(Recorded data)
>>>>>

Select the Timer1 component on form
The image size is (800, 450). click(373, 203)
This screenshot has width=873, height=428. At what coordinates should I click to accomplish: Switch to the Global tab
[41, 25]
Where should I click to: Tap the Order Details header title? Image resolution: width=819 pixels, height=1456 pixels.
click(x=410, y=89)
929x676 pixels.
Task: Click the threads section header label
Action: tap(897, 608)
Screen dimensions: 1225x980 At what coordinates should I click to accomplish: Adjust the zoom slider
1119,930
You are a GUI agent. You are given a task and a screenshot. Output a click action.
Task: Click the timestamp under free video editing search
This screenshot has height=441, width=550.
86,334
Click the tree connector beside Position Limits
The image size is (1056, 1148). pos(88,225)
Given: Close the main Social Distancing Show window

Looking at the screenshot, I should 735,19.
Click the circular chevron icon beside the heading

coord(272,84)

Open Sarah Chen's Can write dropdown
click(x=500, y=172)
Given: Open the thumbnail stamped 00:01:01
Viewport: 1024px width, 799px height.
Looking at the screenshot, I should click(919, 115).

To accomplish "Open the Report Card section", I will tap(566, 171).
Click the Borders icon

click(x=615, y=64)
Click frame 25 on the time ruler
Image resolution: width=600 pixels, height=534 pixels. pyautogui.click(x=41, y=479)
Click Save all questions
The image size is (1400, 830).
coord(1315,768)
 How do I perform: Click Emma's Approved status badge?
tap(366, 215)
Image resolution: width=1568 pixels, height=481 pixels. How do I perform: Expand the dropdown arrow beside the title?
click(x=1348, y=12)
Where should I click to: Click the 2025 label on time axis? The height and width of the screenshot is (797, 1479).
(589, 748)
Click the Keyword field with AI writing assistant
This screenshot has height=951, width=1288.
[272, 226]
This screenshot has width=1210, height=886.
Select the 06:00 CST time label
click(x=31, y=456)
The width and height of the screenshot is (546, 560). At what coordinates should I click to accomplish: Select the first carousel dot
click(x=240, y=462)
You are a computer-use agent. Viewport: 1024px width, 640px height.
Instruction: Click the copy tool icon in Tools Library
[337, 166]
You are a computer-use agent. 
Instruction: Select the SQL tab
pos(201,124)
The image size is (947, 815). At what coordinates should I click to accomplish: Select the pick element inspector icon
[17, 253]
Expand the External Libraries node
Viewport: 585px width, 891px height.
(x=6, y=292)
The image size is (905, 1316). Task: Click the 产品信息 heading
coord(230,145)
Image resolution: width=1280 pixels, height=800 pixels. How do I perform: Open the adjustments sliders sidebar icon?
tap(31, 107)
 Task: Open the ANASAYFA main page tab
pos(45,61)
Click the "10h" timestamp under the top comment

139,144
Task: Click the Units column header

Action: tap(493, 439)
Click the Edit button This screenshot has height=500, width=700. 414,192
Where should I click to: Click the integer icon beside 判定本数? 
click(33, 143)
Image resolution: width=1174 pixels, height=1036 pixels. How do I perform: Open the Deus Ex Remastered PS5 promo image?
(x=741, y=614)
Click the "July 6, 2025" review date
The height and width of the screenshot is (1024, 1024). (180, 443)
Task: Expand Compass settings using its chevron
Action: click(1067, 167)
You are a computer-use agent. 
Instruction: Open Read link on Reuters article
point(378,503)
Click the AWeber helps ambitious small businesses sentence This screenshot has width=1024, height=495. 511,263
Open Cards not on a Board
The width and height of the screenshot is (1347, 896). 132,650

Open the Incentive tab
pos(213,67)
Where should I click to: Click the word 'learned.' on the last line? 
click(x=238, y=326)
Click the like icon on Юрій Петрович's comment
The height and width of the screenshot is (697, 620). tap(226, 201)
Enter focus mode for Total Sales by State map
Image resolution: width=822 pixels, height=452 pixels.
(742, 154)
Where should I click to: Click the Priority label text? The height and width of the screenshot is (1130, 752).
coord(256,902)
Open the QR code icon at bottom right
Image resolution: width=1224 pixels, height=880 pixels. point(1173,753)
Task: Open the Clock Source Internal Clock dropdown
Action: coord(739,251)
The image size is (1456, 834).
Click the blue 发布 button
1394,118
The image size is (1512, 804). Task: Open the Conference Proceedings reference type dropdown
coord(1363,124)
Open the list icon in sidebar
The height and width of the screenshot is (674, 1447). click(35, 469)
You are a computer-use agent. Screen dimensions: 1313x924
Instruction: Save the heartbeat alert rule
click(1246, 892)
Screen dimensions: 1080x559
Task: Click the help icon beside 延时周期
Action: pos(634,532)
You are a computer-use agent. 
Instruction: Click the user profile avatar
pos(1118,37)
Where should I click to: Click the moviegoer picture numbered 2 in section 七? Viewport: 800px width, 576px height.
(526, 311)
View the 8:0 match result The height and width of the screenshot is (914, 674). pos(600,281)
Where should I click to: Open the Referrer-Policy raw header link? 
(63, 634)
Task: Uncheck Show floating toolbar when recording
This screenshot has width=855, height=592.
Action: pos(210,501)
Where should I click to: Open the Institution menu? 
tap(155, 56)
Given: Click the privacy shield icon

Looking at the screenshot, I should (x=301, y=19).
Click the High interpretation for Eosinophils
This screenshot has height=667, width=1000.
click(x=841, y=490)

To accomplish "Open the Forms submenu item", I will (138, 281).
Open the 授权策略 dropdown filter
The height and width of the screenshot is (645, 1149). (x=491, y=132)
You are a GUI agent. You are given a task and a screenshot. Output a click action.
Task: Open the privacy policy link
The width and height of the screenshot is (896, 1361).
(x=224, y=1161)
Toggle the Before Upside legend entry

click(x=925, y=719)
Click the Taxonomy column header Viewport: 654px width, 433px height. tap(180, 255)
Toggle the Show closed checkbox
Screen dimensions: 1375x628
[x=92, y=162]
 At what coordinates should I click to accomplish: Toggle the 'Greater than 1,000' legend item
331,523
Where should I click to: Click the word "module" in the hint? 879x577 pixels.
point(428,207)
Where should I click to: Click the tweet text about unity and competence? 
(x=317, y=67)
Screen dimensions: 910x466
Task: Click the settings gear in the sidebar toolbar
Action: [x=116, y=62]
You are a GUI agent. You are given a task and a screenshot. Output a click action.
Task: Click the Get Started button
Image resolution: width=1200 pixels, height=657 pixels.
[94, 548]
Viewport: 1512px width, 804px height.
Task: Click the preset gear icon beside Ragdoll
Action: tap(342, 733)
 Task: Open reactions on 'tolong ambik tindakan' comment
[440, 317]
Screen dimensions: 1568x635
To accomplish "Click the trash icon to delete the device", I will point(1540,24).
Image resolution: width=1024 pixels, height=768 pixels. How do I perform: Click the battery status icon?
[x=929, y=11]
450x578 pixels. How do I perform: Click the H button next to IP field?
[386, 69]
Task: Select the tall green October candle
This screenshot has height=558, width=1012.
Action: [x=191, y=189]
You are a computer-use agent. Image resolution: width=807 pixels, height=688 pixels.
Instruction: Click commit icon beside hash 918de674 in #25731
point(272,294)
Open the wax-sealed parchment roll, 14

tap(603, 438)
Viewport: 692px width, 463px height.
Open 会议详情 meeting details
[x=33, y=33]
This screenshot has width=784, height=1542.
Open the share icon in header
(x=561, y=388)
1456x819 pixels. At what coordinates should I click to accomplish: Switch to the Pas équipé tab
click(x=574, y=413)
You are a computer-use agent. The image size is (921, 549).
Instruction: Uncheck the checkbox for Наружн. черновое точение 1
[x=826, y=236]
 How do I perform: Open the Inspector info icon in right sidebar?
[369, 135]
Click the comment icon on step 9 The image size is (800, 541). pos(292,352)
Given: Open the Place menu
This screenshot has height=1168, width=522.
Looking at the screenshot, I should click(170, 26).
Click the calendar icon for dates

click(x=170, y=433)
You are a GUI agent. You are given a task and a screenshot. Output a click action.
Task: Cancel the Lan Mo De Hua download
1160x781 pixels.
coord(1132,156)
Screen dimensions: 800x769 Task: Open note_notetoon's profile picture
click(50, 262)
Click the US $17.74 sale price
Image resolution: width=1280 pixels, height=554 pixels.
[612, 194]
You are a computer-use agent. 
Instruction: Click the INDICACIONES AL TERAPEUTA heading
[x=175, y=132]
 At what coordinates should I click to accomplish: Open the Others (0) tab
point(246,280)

<<<<<

Stated goal - Could you copy out the lines of the entries from the one that contains "Open Cards not on a Board" through the one that contains "Action: pos(634,532)", both included, with nothing changed?

Exercise result -
Open Cards not on a Board
The width and height of the screenshot is (1347, 896). 132,650

Open the Incentive tab
pos(213,67)
Where should I click to: Click the word 'learned.' on the last line? 
click(x=238, y=326)
Click the like icon on Юрій Петрович's comment
The height and width of the screenshot is (697, 620). tap(226, 201)
Enter focus mode for Total Sales by State map
Image resolution: width=822 pixels, height=452 pixels.
(742, 154)
Where should I click to: Click the Priority label text? The height and width of the screenshot is (1130, 752).
coord(256,902)
Open the QR code icon at bottom right
Image resolution: width=1224 pixels, height=880 pixels. point(1173,753)
Task: Open the Clock Source Internal Clock dropdown
Action: coord(739,251)
The image size is (1456, 834).
Click the blue 发布 button
1394,118
The image size is (1512, 804). Task: Open the Conference Proceedings reference type dropdown
coord(1363,124)
Open the list icon in sidebar
The height and width of the screenshot is (674, 1447). click(35, 469)
You are a computer-use agent. Screen dimensions: 1313x924
Instruction: Save the heartbeat alert rule
click(1246, 892)
Screen dimensions: 1080x559
Task: Click the help icon beside 延时周期
Action: pos(634,532)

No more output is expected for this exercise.